Hubo un rumor de aplausos de la multitud. Bosch sintió que se ruborizaba. Bajó la mirada a su regazo.

– También quiero dar las gracias al subdirector Irvin Irving por estar aquí hoy -continuó el jefe-. El jefe Irving ha servido a este departamento durante casi cuarenta y cinco años. No hay actualmente ningún agente que lo haya hecho durante más tiempo. Su decisión de retirarse hoy y hacer de esta graduación su último acto llevando placa es un buen broche a su carrera. Le damos las gracias por ese servicio a este departamento y a esta ciudad.

El aplauso para Irving fue mucho más alto y sostenido. La gente empezó a levantarse en honor del hombre que había servido al departamento y a la ciudad durante tanto tiempo. Bosch se volvió ligeramente a su derecha para ver el rostro de Irving y en los ojos del sub director advirtió que no lo había visto venir. Le habían engañado.
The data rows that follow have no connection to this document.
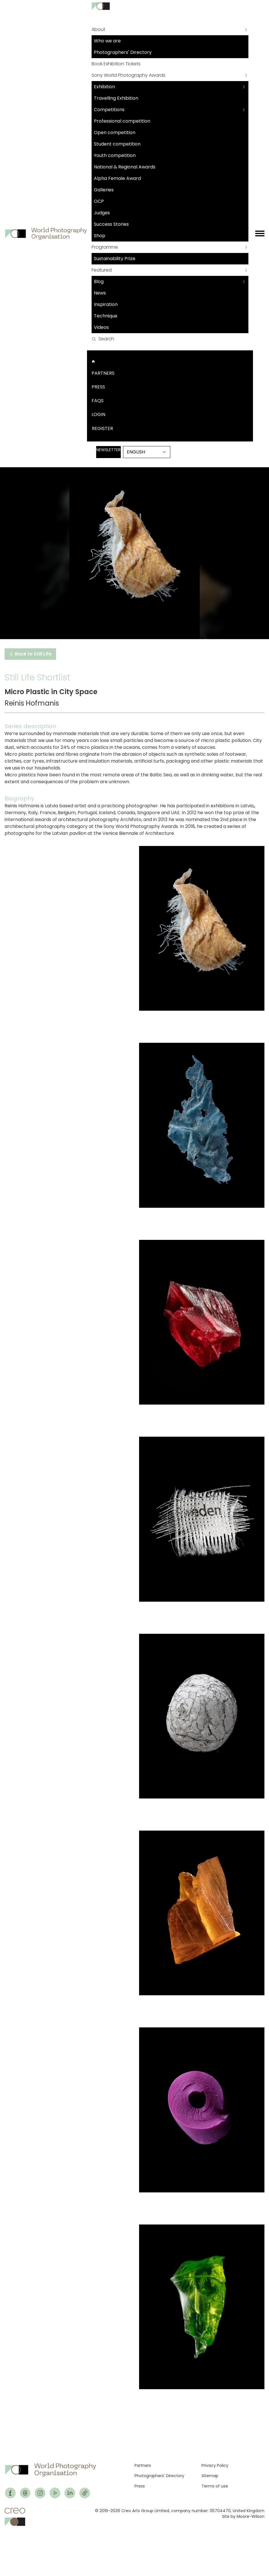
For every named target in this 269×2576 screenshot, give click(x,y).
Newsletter (108, 450)
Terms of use (214, 2486)
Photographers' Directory (123, 52)
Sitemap (209, 2476)
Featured (102, 270)
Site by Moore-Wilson (243, 2516)
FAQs (98, 400)
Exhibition (104, 86)
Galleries (104, 189)
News (100, 293)
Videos (101, 327)
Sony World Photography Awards (128, 75)
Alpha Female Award (117, 178)
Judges (102, 212)
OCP (99, 201)
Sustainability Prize (114, 258)
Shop (99, 235)
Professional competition (122, 121)
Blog (99, 281)
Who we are (107, 41)
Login (98, 414)
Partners (103, 373)
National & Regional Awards (124, 167)
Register (102, 428)
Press (98, 387)
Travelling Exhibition (116, 98)
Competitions (109, 109)
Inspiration (106, 304)
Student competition (117, 144)
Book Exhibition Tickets (116, 63)
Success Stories (111, 224)
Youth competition (115, 155)
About (98, 29)
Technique (105, 316)
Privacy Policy (214, 2465)
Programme (105, 247)
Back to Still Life (30, 654)
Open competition (114, 132)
Pronto todos estuvieron de pie y aplaudiendo, y Bosch se sintió obligado a hacer lo mismo por el hombre al que despreciaba. Sabía exactamente quién había proyectado la caída de Irving. Si Irving protestaba, o maniobraba para recuperar su posición, se enfrentaría a una acusación interna construida por Kizmin Rider. No había duda de quién perdería el caso. Ni la menor duda.

Lo que Bosch no sabía era cuándo se había planeado. Recordó a Rider sentada en su escritorio en la sala 503, esperándole con café, solo, como a él le gustaba. ¿Ya sabía entonces de qué caso era el resultado ciego y adónde conduciría? Recordó la fecha en el informe del Departamento de Justicia. Tenía diez días cuando él lo había leído. ¿Qué había ocurrido durante esos diez días? ¿Qué estaba planeado para su llegada?

Bosch no lo sabía y tampoco estaba seguro de que le importara. La política del departamento se dirimía en la sexta planta. Bosch trabajaba en la sala 503, Y allí se mantendría firme. Sin lugar a dudas.

El jefe terminó su discurso y se alejó del micrófono. Uno a uno, les dio a los cadetes un certificado que acreditaba que habían completado la formación en la academia, y posó para una foto con el receptor. Todo fue muy rápido y limpio y estuvo perfectamente coreografiado. Tres helicópteros de la policía sobrevolaron en formación la explanada del desfile y los cadetes terminaron la ceremonia lanzando sus gorras al aire.

Bosch se acordó de la ocasión, hacía más de treinta años, en que él había lanzado su gorra al aire. Sonrió ante el recuerdo. No quedaba nadie más de su promoción. Estaban muertos, o retirados o expulsados. Sabía que dependía de él cargar con el estandarte y la tradición. Elegir la buena pelea.